Deregulation of Synaptic Plasticity-Related MicroRNAs After Repetitive Transcranial Magnetic Stimulation in Alzheimer's Disease.

Repetitive transcranial magnetic stimulation (rTMS) is an emerging non-invasive therapeutic approach to slow down cognitive and functional decline in Alzheimer's disease (AD), potentially through plasticity-related mechanisms. MicroRNAs (miRNAs) play a crucial role in synaptic plasticity, and their deregulation contributes to AD-related cognitive impairment. In the present study, we first used a dosimetric model to translate rTMS field applied in AD patients to an in vitro system, identifying miRNAs as potential biomarkers responsive to rTMS. We found that rTMS induced in vitro deregulation of miR-26b, miR-125b, miR-181c, and miR-146a.
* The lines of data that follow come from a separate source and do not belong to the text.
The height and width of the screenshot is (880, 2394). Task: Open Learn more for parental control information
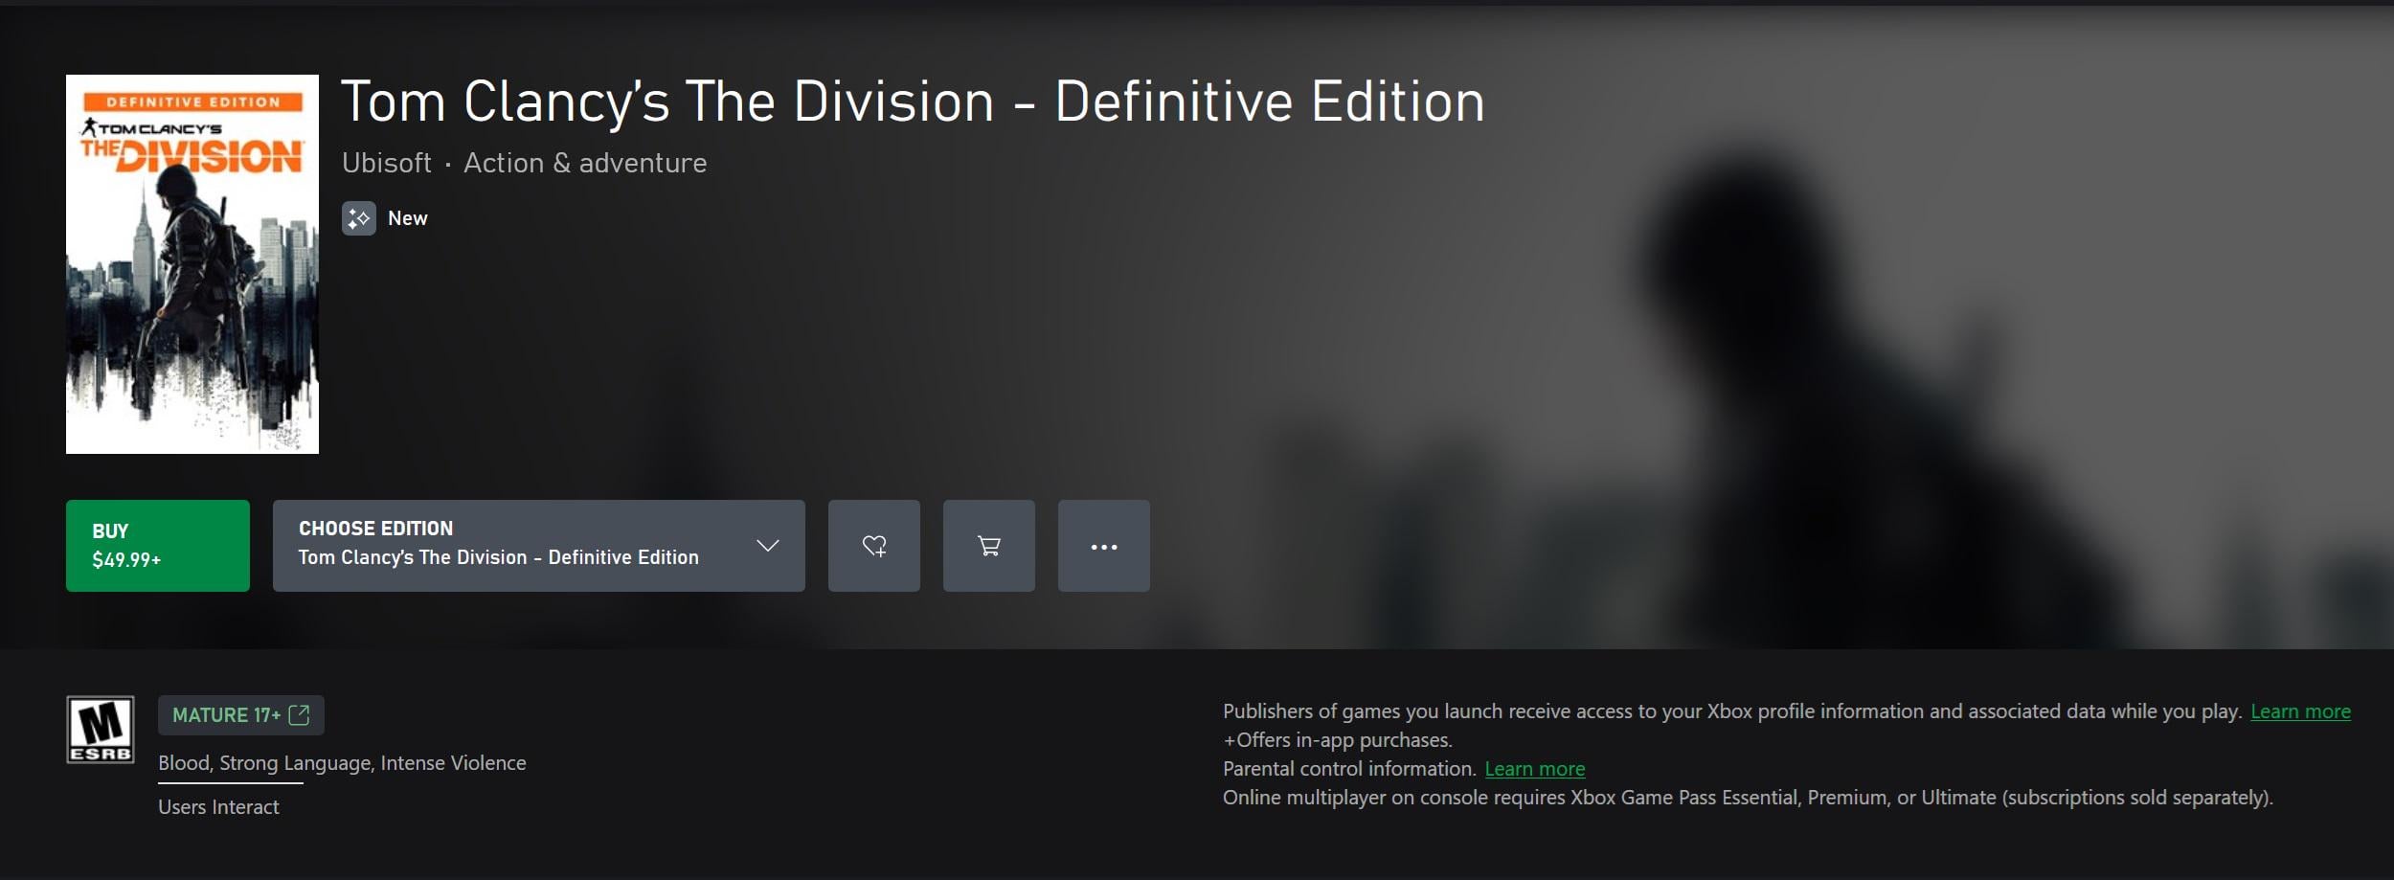(1534, 769)
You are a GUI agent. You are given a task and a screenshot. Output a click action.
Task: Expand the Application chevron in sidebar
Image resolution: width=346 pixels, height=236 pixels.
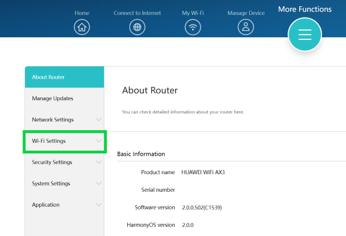98,205
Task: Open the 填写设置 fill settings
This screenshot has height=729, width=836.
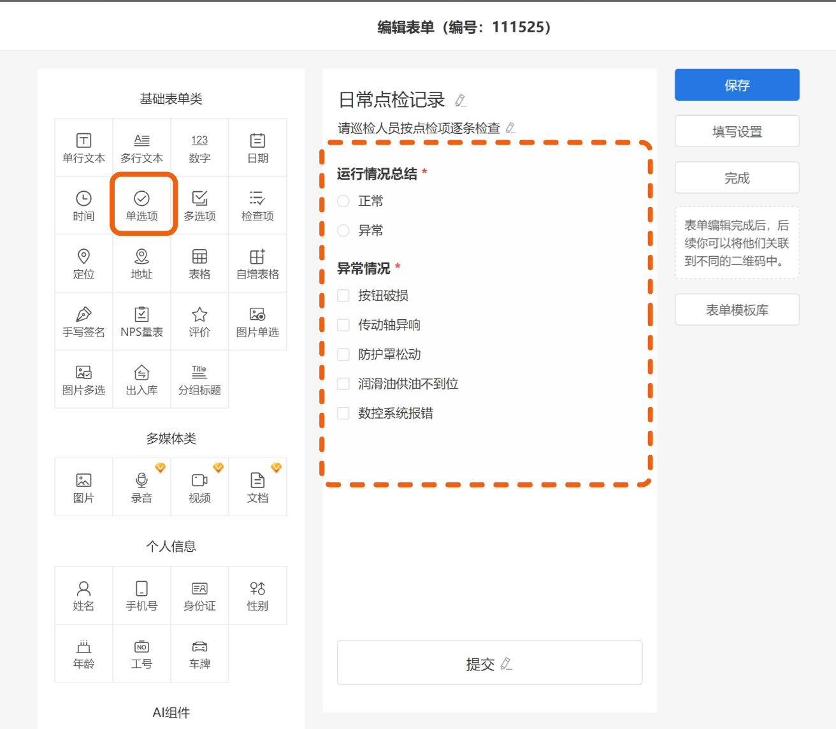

Then, we investigated the effects of rTMS over precuneus during a 3-week, randomized, sham-controlled trial in AD patients. In patient serum, miR-26b, miR-30b, and miR-125b were significantly modulated in AD patients compared to healthy controls, though no significant modulation emerged between sham and rTMS groups before or after stimulation. Subsequently, the correlation analyses, which incorporated patients' cognitive scores, revealed that reduced miR-25 levels were significantly associated with cognitive improvement. However, no significant differences emerged between Real- and sham-rTMS correlation coefficients, likely due to the limited sample size, indicating that miR-25 may represent a general prognostic marker rather than a treatment-specific indicator. Furthermore, the ability of this miRNA to discriminate responders from non-responders, shown by ROC analysis, highlights its potential as a promising predictor of rTMS treatment efficacy to be validated in a larger patient cohort. Altogether, our findings suggest, for the first time, that rTMS may modulate specific miRNAs in AD patients, with miR-25 representing a pivotal key target for future validation studies.